PROBLEM STATEMENT
Here is a block of records. Copy every one of them exactly.

*** Opening MATERIAL SHOWN ***

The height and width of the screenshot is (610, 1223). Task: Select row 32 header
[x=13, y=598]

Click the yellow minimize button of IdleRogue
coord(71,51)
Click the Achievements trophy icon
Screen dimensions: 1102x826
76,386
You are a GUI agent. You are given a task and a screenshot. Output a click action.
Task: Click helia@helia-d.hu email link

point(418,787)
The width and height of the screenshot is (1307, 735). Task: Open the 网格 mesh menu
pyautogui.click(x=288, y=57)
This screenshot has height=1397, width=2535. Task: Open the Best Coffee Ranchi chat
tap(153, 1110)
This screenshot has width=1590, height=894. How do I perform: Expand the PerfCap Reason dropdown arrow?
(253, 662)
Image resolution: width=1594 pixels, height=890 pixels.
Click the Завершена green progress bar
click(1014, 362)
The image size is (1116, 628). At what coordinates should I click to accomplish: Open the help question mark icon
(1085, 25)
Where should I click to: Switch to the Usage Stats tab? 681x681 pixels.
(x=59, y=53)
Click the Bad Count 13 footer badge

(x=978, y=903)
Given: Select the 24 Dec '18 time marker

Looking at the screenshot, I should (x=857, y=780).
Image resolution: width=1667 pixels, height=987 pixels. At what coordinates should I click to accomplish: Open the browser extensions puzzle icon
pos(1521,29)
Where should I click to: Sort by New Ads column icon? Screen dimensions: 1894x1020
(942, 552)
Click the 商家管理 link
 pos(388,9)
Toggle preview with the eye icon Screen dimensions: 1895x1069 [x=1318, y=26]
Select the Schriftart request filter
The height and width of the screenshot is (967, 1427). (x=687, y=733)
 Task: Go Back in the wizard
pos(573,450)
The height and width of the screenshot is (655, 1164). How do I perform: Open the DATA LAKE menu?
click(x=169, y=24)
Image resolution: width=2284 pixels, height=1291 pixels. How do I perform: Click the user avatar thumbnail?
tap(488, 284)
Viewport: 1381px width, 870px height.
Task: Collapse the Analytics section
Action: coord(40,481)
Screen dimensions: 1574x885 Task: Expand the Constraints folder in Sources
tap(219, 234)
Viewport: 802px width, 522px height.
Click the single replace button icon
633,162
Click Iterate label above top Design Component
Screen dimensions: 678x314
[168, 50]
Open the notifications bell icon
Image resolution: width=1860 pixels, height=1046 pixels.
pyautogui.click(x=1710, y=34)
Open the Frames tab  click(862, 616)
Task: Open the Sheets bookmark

*** Closing MATERIAL SHOWN ***

COMPLETED TASK
The height and width of the screenshot is (610, 1223). Task: Select row 32 header
[x=13, y=598]

Click the yellow minimize button of IdleRogue
coord(71,51)
Click the Achievements trophy icon
Screen dimensions: 1102x826
76,386
You are a GUI agent. You are given a task and a screenshot. Output a click action.
Task: Click helia@helia-d.hu email link

point(418,787)
The width and height of the screenshot is (1307, 735). Task: Open the 网格 mesh menu
pyautogui.click(x=288, y=57)
This screenshot has height=1397, width=2535. Task: Open the Best Coffee Ranchi chat
tap(153, 1110)
This screenshot has width=1590, height=894. How do I perform: Expand the PerfCap Reason dropdown arrow?
(253, 662)
Image resolution: width=1594 pixels, height=890 pixels.
Click the Завершена green progress bar
click(1014, 362)
The image size is (1116, 628). At what coordinates should I click to accomplish: Open the help question mark icon
(1085, 25)
Where should I click to: Switch to the Usage Stats tab? 681x681 pixels.
(x=59, y=53)
Click the Bad Count 13 footer badge

(x=978, y=903)
Given: Select the 24 Dec '18 time marker

Looking at the screenshot, I should (x=857, y=780).
Image resolution: width=1667 pixels, height=987 pixels. At what coordinates should I click to accomplish: Open the browser extensions puzzle icon
pos(1521,29)
Where should I click to: Sort by New Ads column icon? Screen dimensions: 1894x1020
(942, 552)
Click the 商家管理 link
 pos(388,9)
Toggle preview with the eye icon Screen dimensions: 1895x1069 [x=1318, y=26]
Select the Schriftart request filter
The height and width of the screenshot is (967, 1427). (x=687, y=733)
 Task: Go Back in the wizard
pos(573,450)
The height and width of the screenshot is (655, 1164). How do I perform: Open the DATA LAKE menu?
click(x=169, y=24)
Image resolution: width=2284 pixels, height=1291 pixels. How do I perform: Click the user avatar thumbnail?
tap(488, 284)
Viewport: 1381px width, 870px height.
Task: Collapse the Analytics section
Action: coord(40,481)
Screen dimensions: 1574x885 Task: Expand the Constraints folder in Sources
tap(219, 234)
Viewport: 802px width, 522px height.
Click the single replace button icon
633,162
Click Iterate label above top Design Component
Screen dimensions: 678x314
[168, 50]
Open the notifications bell icon
Image resolution: width=1860 pixels, height=1046 pixels.
pyautogui.click(x=1710, y=34)
Open the Frames tab  click(862, 616)
Task: Open the Sheets bookmark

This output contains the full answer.